» SET EXERCISE
Return every line of the data below that contains the string "what". The match is case-sensitive.

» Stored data
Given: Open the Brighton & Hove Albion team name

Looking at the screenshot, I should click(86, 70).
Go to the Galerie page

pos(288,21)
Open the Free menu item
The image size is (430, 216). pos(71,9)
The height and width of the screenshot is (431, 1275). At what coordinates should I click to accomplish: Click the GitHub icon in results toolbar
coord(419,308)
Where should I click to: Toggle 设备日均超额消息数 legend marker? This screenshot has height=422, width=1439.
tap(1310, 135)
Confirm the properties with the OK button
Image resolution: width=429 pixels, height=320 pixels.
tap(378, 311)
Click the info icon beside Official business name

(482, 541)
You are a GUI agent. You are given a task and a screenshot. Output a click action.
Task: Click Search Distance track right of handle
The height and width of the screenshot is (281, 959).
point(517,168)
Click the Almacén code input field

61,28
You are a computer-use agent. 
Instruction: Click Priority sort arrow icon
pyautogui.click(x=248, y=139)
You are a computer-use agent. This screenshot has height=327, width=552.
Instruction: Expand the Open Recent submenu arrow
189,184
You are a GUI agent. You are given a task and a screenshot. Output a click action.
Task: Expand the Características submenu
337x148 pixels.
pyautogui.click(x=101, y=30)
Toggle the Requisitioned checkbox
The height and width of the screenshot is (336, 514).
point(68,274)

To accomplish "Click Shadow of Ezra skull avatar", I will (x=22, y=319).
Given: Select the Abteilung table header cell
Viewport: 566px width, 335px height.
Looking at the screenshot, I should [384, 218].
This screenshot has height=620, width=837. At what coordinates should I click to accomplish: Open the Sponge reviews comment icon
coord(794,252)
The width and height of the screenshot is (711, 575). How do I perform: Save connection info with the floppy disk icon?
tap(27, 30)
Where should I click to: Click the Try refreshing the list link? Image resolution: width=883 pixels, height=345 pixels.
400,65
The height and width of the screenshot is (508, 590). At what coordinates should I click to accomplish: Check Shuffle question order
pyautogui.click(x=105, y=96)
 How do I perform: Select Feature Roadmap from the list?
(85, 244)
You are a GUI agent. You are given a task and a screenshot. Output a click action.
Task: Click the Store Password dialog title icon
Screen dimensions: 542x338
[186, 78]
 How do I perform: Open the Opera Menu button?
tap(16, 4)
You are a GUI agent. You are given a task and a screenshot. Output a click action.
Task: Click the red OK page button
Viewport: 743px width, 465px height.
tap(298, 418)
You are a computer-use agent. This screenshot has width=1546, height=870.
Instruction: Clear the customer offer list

» EXPECTED OUTPUT
The height and width of the screenshot is (431, 1275). At what coordinates should I click to accomplish: Click the GitHub icon in results toolbar
This screenshot has height=620, width=837. At what coordinates should I click to accomplish: Open the Sponge reviews comment icon
The height and width of the screenshot is (508, 590). At what coordinates should I click to accomplish: Check Shuffle question order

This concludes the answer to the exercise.